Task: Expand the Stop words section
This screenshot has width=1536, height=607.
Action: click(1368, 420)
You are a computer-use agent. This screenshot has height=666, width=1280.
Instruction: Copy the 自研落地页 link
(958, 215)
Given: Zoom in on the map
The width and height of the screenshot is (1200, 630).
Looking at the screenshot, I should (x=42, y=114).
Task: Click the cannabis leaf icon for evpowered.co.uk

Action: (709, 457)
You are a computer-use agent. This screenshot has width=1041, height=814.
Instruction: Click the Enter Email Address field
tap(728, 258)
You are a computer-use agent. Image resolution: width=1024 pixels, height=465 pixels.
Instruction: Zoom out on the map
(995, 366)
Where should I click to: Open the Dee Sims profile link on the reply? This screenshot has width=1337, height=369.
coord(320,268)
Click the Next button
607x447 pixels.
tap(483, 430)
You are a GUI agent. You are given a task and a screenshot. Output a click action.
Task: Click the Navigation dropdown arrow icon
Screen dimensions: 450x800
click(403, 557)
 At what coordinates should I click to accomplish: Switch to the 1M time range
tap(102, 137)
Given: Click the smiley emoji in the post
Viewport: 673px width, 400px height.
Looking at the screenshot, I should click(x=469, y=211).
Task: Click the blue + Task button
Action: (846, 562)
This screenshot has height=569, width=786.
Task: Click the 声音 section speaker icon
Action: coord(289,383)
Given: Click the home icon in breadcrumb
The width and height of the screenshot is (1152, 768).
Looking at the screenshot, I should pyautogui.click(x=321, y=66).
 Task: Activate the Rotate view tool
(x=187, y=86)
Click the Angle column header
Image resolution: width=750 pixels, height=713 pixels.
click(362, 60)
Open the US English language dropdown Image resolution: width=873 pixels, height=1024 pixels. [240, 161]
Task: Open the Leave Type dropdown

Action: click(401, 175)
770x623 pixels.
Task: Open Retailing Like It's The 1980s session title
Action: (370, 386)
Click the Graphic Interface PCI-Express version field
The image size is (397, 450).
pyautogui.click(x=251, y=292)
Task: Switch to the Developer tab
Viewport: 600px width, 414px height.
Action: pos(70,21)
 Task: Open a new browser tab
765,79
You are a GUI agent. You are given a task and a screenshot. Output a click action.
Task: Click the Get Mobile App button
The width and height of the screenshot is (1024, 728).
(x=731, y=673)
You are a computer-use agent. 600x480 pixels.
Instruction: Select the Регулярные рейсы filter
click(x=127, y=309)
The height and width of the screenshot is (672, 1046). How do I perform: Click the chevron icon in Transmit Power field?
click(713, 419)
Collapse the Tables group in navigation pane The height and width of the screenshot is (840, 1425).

■ ■ ■ ■

Rewrite all of the material above, changing "computer-use agent" to "desktop assistant" and keeping everything else the same.

EXERCISE OUTPUT →
Task: Expand the Stop words section
This screenshot has width=1536, height=607.
Action: click(1368, 420)
You are a desktop assistant. This screenshot has height=666, width=1280.
Instruction: Copy the 自研落地页 link
(958, 215)
Given: Zoom in on the map
The width and height of the screenshot is (1200, 630).
Looking at the screenshot, I should (x=42, y=114).
Task: Click the cannabis leaf icon for evpowered.co.uk

Action: (709, 457)
You are a desktop assistant. This screenshot has width=1041, height=814.
Instruction: Click the Enter Email Address field
tap(728, 258)
You are a desktop assistant. Image resolution: width=1024 pixels, height=465 pixels.
Instruction: Zoom out on the map
(995, 366)
Where should I click to: Open the Dee Sims profile link on the reply? This screenshot has width=1337, height=369.
coord(320,268)
Click the Next button
607x447 pixels.
tap(483, 430)
You are a GUI agent. You are given a task and a screenshot. Output a click action.
Task: Click the Navigation dropdown arrow icon
Screen dimensions: 450x800
click(403, 557)
 At what coordinates should I click to accomplish: Switch to the 1M time range
tap(102, 137)
Given: Click the smiley emoji in the post
Viewport: 673px width, 400px height.
Looking at the screenshot, I should click(x=469, y=211).
Task: Click the blue + Task button
Action: (846, 562)
This screenshot has height=569, width=786.
Task: Click the 声音 section speaker icon
Action: coord(289,383)
Given: Click the home icon in breadcrumb
The width and height of the screenshot is (1152, 768).
Looking at the screenshot, I should pyautogui.click(x=321, y=66).
 Task: Activate the Rotate view tool
(x=187, y=86)
Click the Angle column header
Image resolution: width=750 pixels, height=713 pixels.
click(362, 60)
Open the US English language dropdown Image resolution: width=873 pixels, height=1024 pixels. [240, 161]
Task: Open the Leave Type dropdown

Action: click(401, 175)
770x623 pixels.
Task: Open Retailing Like It's The 1980s session title
Action: (370, 386)
Click the Graphic Interface PCI-Express version field
The image size is (397, 450).
pyautogui.click(x=251, y=292)
Task: Switch to the Developer tab
Viewport: 600px width, 414px height.
Action: pos(70,21)
 Task: Open a new browser tab
765,79
You are a GUI agent. You are given a task and a screenshot. Output a click action.
Task: Click the Get Mobile App button
The width and height of the screenshot is (1024, 728).
(x=731, y=673)
You are a desktop assistant. 600x480 pixels.
Instruction: Select the Регулярные рейсы filter
click(x=127, y=309)
The height and width of the screenshot is (672, 1046). How do I perform: Click the chevron icon in Transmit Power field?
click(713, 419)
Collapse the Tables group in navigation pane The height and width of the screenshot is (840, 1425).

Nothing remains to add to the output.